The withdrawal of ₹2,000 notes would not significantly impact consumption patterns, but certain high-ticket items, like gold, and high-value white goods, may experience a shot in the arm temporarily, economists told ET. Given the comfortable timelines of exchange and clear messaging from the government, the macro impact would be ephemeral and marginal, they further highlighted.
"The ₹2,000 notes are not with the common man for transaction purposes, they are sitting as idle cash. A large part of that could go into high-ticket items – gold, real estate and high-value white goods," said Upasna Bhardwaj, chief economist, Kotak Mahindra Bank.
Bhardwaj noted that the withdrawal is unlikely to change patterns of spending in the long run.
"Discretionary spending especially in urban India on some durables and services could see a spurt, in a bid to utilise the stock of ₹2,000 notes. Gold, small appliances, home furnishing, mobile phones, membership services of salons, gyms could receive a shot in the arm," said Yuvika Singhal, economist, QuantEco Research.
Singhal did caution that construction activity could slow down, but an "outsized impact" on any of the sectors was unlikely.

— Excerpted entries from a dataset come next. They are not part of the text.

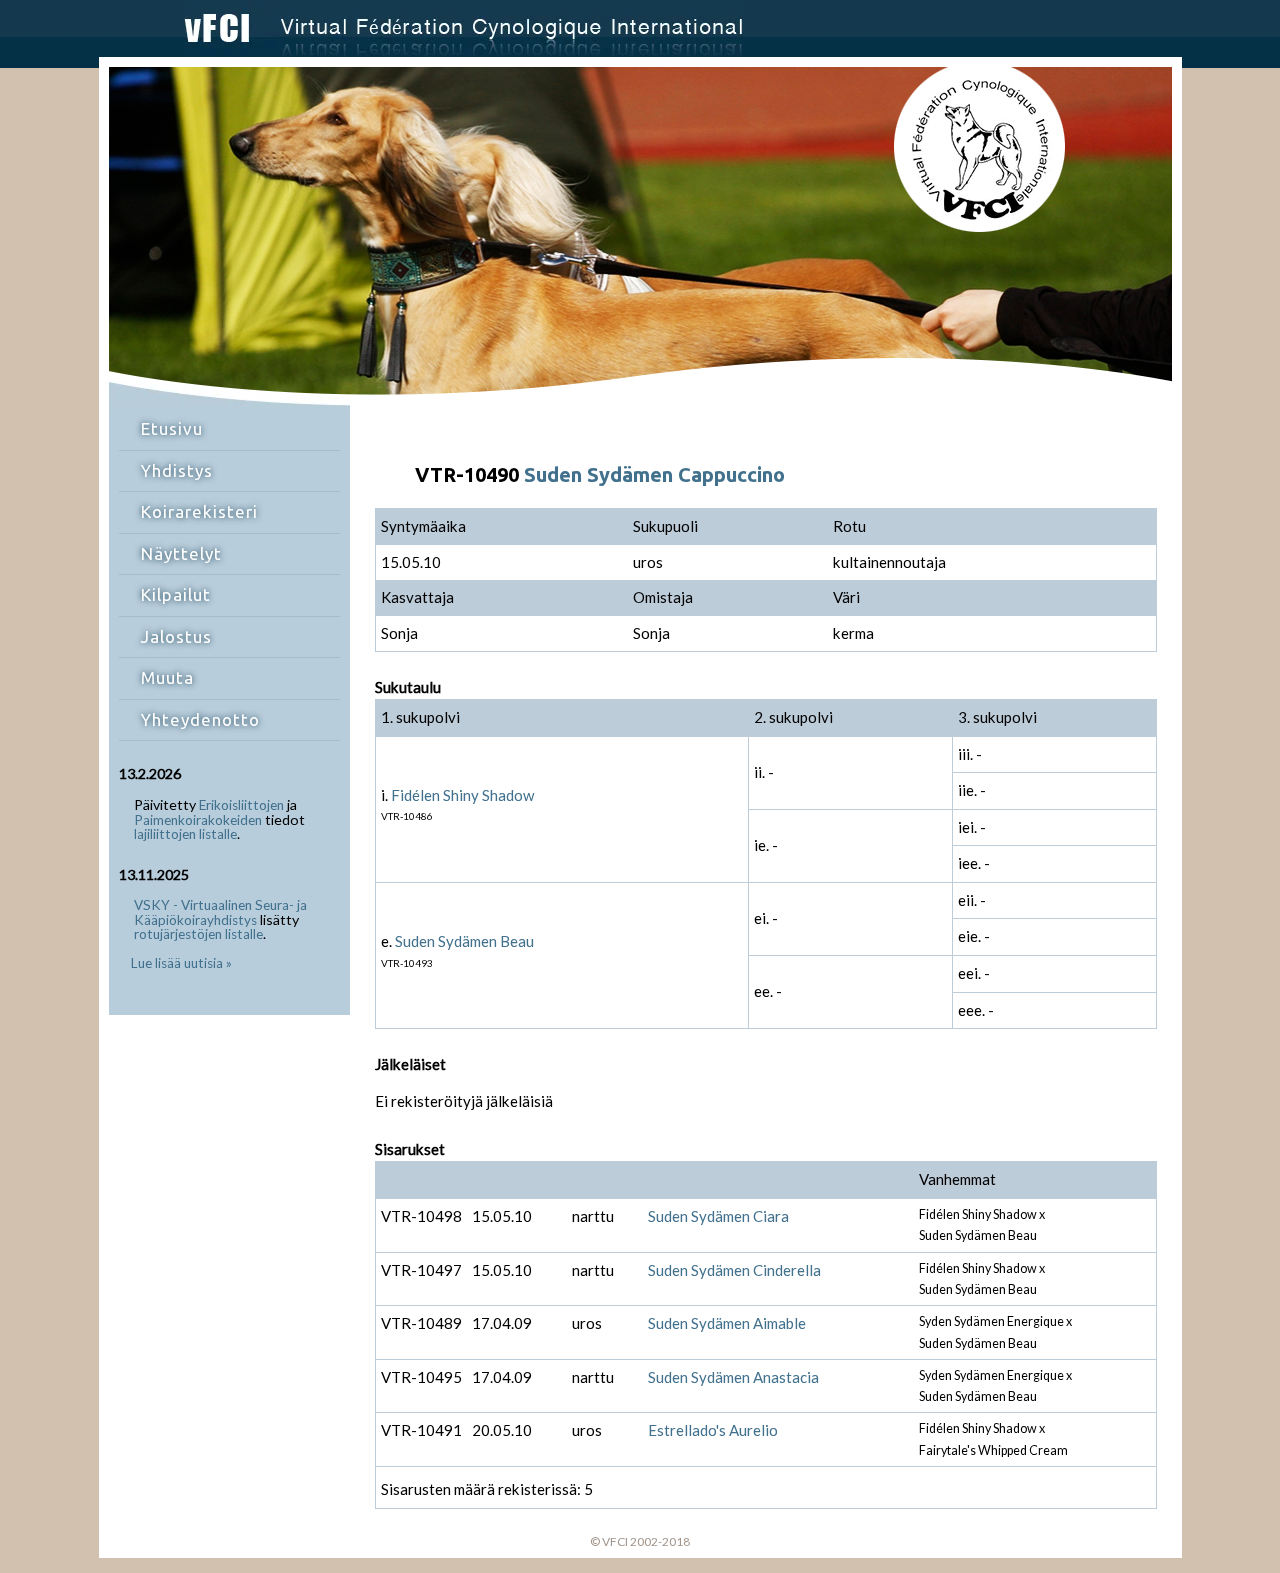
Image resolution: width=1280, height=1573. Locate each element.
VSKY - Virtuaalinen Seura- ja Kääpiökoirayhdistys (220, 912)
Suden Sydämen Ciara (718, 1216)
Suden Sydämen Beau (464, 941)
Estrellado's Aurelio (713, 1430)
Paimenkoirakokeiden (198, 820)
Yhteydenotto (200, 719)
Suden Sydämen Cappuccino (654, 474)
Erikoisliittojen (241, 805)
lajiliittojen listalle (185, 834)
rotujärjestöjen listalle (198, 934)
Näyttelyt (181, 553)
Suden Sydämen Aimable (727, 1323)
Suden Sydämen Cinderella (734, 1270)
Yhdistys (177, 470)
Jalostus (176, 636)
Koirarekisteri (199, 511)
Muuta (167, 677)
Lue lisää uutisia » (181, 963)
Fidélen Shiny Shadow (463, 795)
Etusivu (172, 428)
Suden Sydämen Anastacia (733, 1377)
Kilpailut (176, 594)
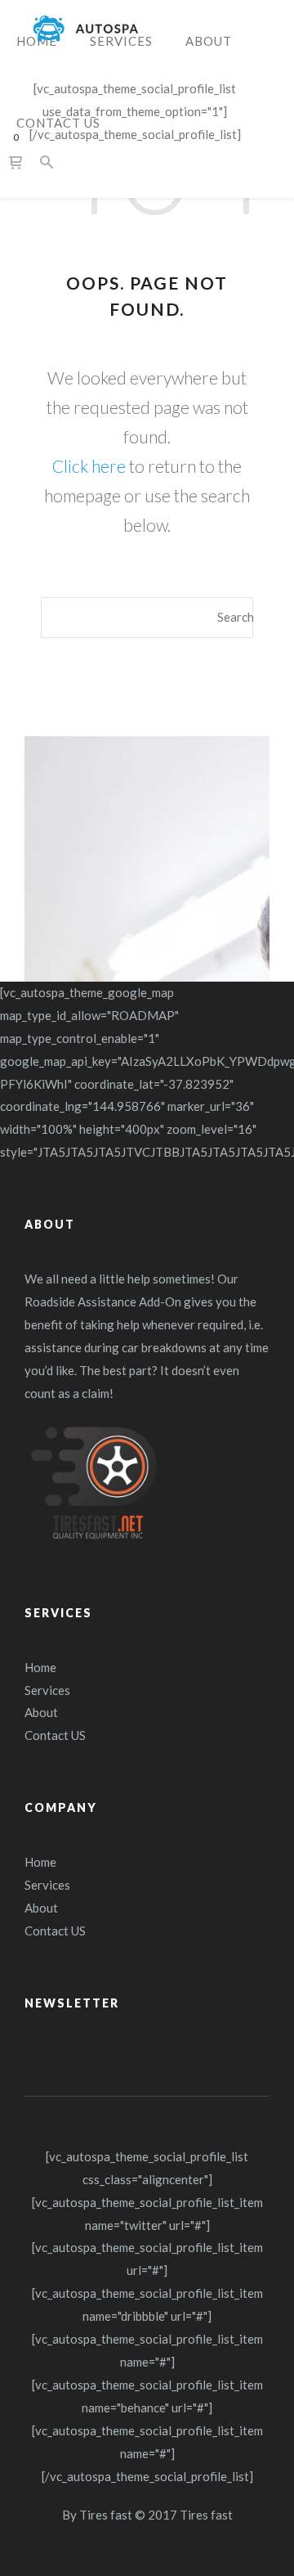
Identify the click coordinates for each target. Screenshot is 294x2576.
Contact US (55, 1735)
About (41, 1712)
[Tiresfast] (86, 28)
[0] (15, 162)
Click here (89, 466)
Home (40, 1667)
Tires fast (105, 2514)
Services (47, 1690)
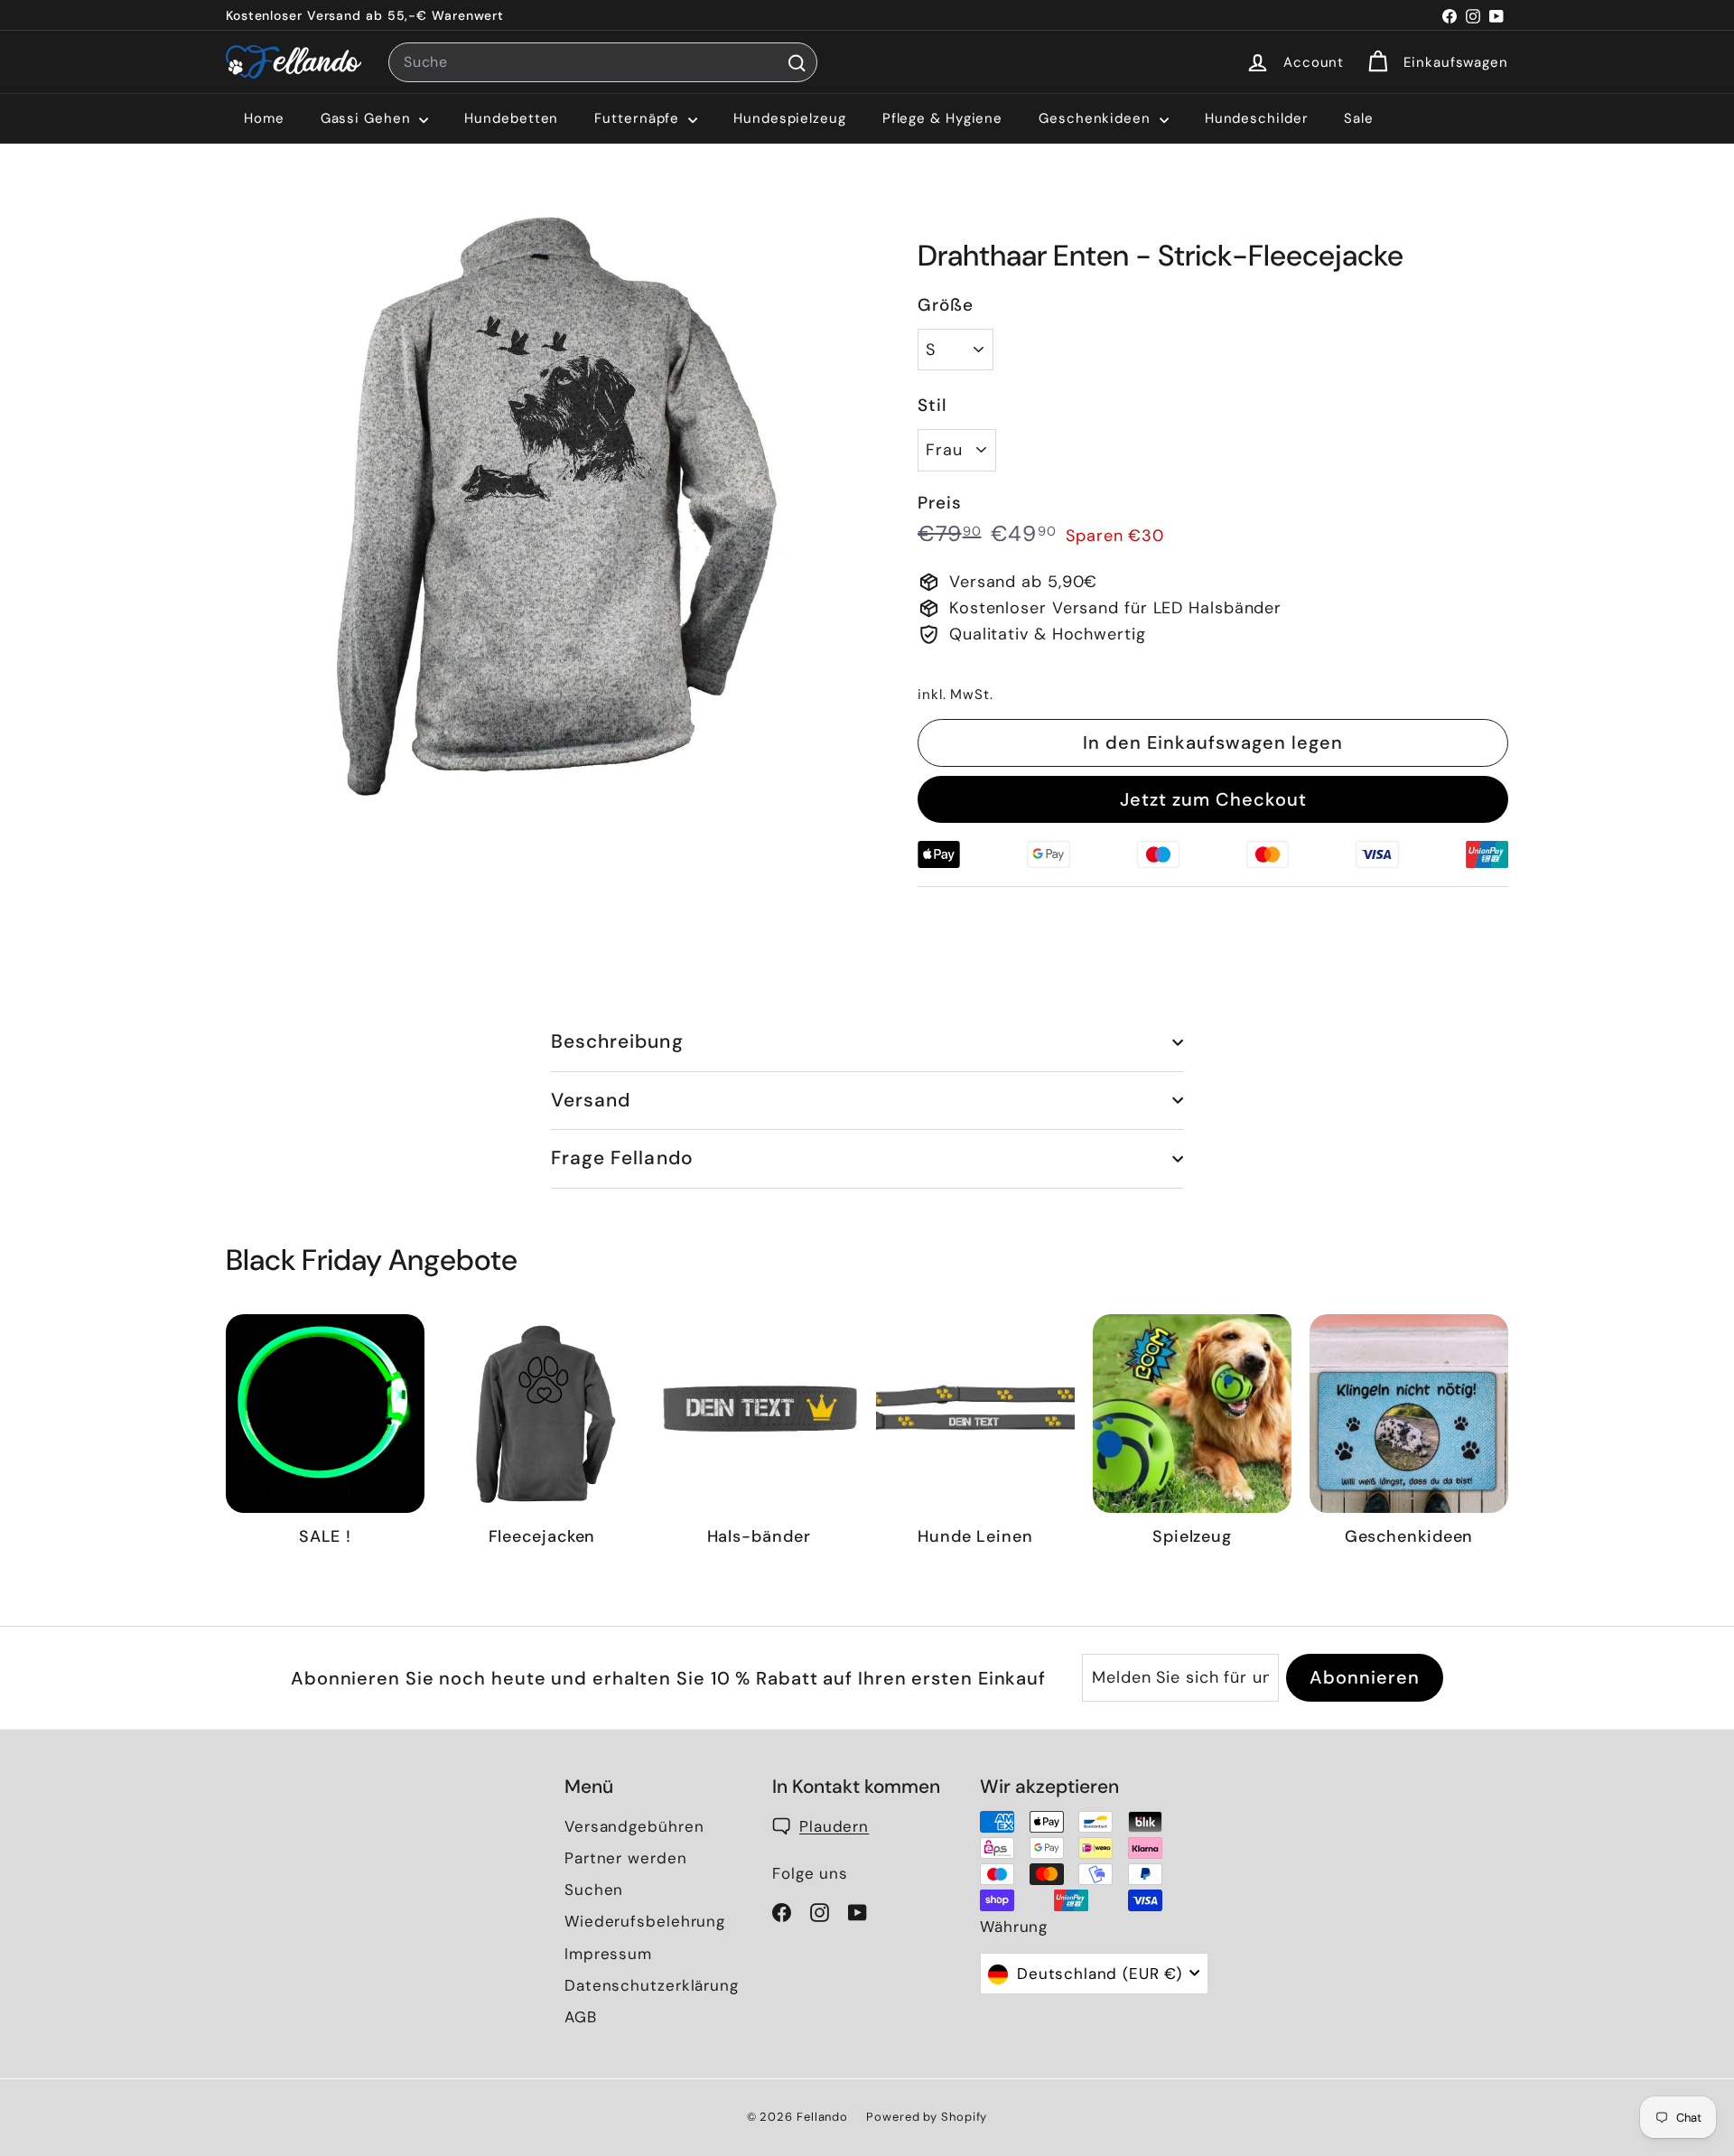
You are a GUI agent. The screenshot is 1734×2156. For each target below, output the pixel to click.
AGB (580, 2017)
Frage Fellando (622, 1158)
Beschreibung (617, 1041)
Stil (932, 405)
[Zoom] (541, 504)
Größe (946, 305)
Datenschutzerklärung (651, 1985)
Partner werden (625, 1858)
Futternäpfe (639, 118)
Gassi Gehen (368, 118)
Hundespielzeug (789, 118)
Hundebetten (511, 118)
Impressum (608, 1954)
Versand (590, 1100)
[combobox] (602, 62)
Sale (1359, 118)
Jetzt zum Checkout (1213, 799)
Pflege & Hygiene (942, 118)
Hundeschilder (1257, 118)
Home (264, 118)
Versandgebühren (634, 1826)
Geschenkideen (1097, 118)
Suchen (593, 1889)
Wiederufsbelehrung (644, 1921)
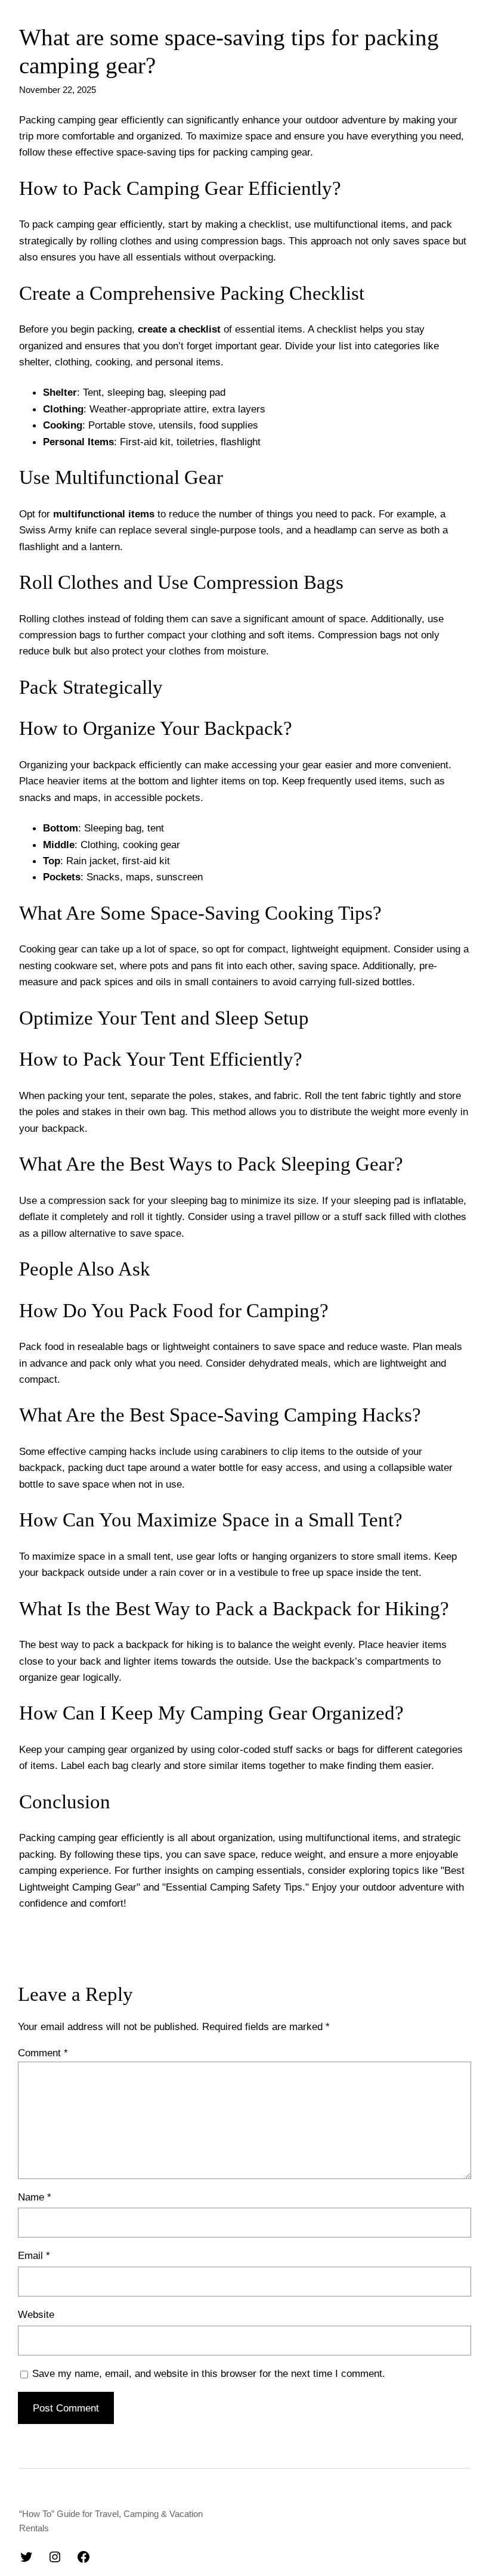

Anil Gupta, senior vice-president, co group head, financial sector ratings, ICRA, believes that there may be long-term benefits of the move. "Over a longer term, the sectors with large-ticket cash-based transactions could see more transparency as it could become difficult to deal in large volumes of cash in smaller denominations, which will be overall beneficial for the economy by way of higher tax collections and better compliances," he pointed. But Gupta highlighted that the decision could adversely impact the sectors relying heavily on the cash transactions like real estate markets.
"A slowdown in the real-estate market could have a second order impact on other sectors linked to the real estate sector, however this impact is going to be transitory," he added. Madan Sabnavis, chief economist, Bank of Baroda also noted that there may be a temporary disruption for cash-incentive activities like elections, real-estate, social functions like marriages, but overall the move is not expected to have any impact on the economy.Elections to 5 states are scheduled for the end of 2023. There could be some adverse impact on small businesses, which hold high-denomination notes for managing daily transactions, according to Nomura's India Economist, Aurodeep Nandi.